◆ PAGE ◆
-- Begin --
Disclosure: The author doesn’t own any shares of ETR:TGT when this analysis is published.

Follow-up 2.0 Kingboard Copper Foil Holdings Limited

Today the announcement from the supreme court of Bermuda was made public. If you want some background to this legal process and Kingboard as a company see my earlier published checklist analysis post and follow-up & special situation analysis.

The Board wishes to update the Shareholders that the Court of Appeal of Bermuda had allowed the appeal and found in favour of the majority shareholders that have filed the appeal (the “Appellants”). A written judgment in respect of the appeal had been issued on 24 March 2017 (the “Appeal Judgment”). The judge deciding the appeal found, among other determinations, that the entry into the license agreement by the Company’s wholly-owned subsidiary, Hong Kong Copper Foil Limited, and Harvest Resource Management Limited (the “License Agreement”) was not oppressive conduct and did not unfairly prejudice the minority shareholders of the Company. It was also decided that the costs of the appeal and the court proceedings below are awarded to the Appellants.

This outcome of the legal process is not what I had expected, I must admit I’m really surprised. But when you are wrong the only thing to do is to admit that you were wrong and then review the current situation and any new facts that have been presented. So what do I do now?
-- End --
◆ WHAT THE TASK ASKS ◆
According to the Kingboard follow-up, on what date was the written judgment on the appeal issued?

◆ MATERIAL SUPPLIED ◆
-- Begin --
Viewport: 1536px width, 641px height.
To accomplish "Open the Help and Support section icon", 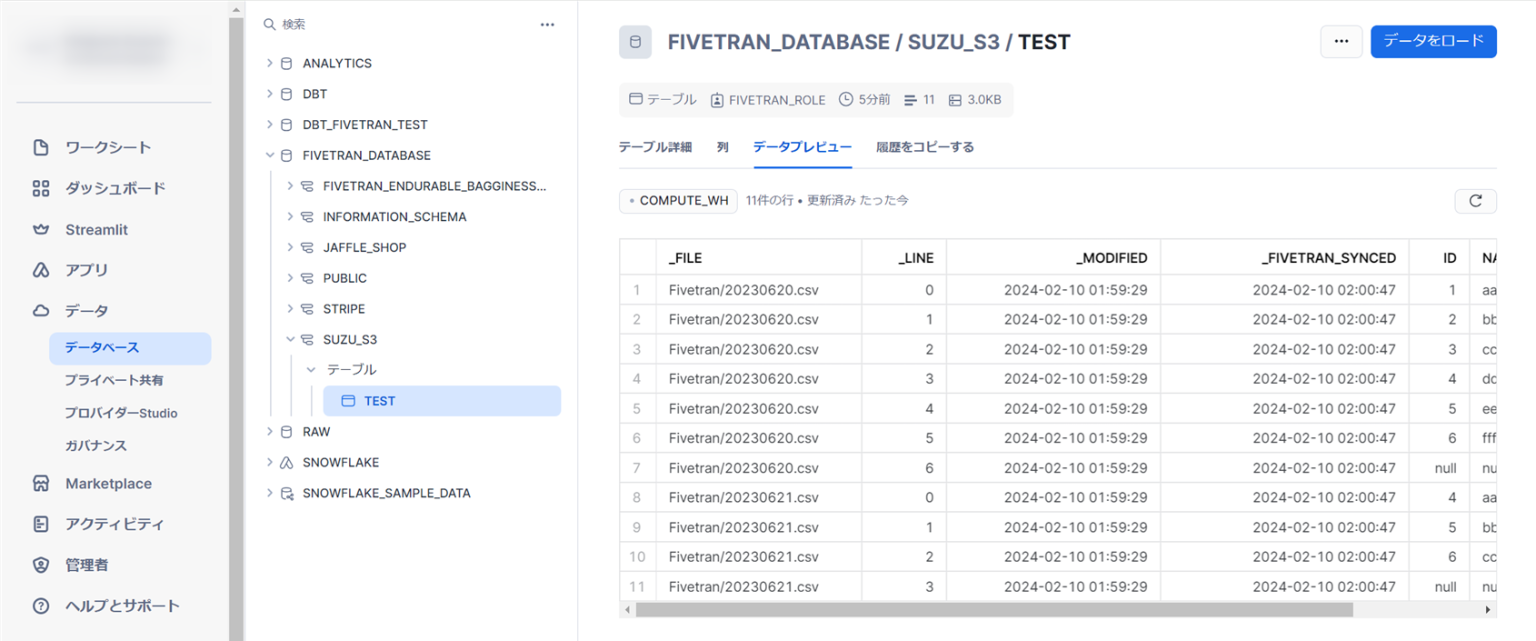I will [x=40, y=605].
-- End --
-- Begin --
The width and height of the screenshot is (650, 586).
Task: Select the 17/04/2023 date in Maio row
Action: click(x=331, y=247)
-- End --
◆ EXERCISE OUTPUT ◆
24 March 2017